Try it –
Where in the records does the word "will" appear? Copy each line that holds it.

Supplied information –
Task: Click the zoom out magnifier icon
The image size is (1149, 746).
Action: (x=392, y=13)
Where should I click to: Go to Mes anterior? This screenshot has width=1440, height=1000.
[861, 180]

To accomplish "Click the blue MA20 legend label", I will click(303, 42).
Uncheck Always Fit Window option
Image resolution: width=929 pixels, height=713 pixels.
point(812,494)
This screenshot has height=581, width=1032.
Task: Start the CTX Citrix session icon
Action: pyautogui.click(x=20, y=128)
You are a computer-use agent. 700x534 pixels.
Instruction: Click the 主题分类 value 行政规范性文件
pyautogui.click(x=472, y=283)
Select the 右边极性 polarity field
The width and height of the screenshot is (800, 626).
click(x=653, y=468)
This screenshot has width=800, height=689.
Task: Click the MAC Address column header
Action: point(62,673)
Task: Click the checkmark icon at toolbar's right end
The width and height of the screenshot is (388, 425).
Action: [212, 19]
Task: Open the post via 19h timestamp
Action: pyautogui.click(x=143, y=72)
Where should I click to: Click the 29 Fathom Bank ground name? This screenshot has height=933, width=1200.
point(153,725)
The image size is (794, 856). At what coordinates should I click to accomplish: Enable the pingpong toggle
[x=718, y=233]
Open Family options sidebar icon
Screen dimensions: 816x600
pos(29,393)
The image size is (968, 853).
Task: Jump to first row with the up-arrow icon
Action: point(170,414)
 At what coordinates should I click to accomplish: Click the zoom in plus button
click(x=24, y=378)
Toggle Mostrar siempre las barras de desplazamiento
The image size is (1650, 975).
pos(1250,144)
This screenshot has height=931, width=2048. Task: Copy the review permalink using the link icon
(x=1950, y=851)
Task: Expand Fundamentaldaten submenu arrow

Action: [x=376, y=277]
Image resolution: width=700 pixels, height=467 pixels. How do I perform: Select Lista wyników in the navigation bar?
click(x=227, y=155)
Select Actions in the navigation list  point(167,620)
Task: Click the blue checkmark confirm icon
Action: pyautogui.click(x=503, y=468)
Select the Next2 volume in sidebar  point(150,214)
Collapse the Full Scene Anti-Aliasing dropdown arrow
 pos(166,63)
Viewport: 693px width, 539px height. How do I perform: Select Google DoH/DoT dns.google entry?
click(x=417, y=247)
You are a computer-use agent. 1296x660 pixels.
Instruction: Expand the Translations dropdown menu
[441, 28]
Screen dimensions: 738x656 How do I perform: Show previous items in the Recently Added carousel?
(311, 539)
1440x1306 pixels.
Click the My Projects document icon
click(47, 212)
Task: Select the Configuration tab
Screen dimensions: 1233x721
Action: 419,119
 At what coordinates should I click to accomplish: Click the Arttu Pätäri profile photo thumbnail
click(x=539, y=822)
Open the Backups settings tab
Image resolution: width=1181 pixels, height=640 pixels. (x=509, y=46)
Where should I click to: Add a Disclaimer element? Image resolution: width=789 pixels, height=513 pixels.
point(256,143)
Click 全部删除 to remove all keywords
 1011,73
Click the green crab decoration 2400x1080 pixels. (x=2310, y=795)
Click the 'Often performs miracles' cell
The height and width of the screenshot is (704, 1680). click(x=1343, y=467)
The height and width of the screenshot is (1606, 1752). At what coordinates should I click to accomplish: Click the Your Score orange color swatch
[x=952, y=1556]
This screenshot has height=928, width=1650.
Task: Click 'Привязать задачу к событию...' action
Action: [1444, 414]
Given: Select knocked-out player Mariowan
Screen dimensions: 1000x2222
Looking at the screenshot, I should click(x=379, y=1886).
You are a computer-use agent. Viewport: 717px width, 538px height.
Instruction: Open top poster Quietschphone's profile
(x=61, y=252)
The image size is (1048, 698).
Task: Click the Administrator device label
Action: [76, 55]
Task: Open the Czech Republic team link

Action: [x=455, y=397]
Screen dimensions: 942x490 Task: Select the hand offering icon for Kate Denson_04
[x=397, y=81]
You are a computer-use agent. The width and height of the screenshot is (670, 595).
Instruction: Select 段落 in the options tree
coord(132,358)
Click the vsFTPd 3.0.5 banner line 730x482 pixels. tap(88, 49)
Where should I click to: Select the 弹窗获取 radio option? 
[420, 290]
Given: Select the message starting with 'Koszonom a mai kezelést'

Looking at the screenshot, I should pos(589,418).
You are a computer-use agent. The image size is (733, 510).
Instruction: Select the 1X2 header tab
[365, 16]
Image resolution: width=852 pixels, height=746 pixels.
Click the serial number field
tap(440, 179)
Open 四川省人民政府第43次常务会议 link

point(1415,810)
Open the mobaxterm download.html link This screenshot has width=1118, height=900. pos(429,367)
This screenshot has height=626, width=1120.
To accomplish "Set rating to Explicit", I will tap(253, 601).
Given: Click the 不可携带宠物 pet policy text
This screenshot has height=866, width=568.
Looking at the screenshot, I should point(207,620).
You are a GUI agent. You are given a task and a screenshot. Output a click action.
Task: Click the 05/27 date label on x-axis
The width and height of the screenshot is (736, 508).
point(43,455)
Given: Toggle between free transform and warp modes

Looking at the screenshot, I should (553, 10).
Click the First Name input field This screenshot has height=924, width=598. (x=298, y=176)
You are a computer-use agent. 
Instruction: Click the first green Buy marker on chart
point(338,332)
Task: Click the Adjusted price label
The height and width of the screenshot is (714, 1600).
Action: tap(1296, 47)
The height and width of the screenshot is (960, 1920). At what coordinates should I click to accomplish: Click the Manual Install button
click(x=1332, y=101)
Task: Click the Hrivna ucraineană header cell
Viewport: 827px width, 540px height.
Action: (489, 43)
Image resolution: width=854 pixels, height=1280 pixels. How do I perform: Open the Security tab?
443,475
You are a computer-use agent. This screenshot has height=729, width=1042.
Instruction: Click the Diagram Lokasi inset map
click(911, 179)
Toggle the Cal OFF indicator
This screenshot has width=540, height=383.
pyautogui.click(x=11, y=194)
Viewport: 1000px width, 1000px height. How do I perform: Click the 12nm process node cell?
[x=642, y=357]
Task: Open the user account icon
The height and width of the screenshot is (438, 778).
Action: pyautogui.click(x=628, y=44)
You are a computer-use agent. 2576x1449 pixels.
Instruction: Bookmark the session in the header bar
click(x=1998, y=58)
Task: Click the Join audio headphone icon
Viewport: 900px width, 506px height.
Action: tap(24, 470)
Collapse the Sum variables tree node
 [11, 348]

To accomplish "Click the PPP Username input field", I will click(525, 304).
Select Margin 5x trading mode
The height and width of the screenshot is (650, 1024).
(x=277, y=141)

Final answer –
To accomplish "Click the blue MA20 legend label", I will click(303, 42).
To accomplish "Set rating to Explicit", I will tap(253, 601).
To accomplish "Click the PPP Username input field", I will click(525, 304).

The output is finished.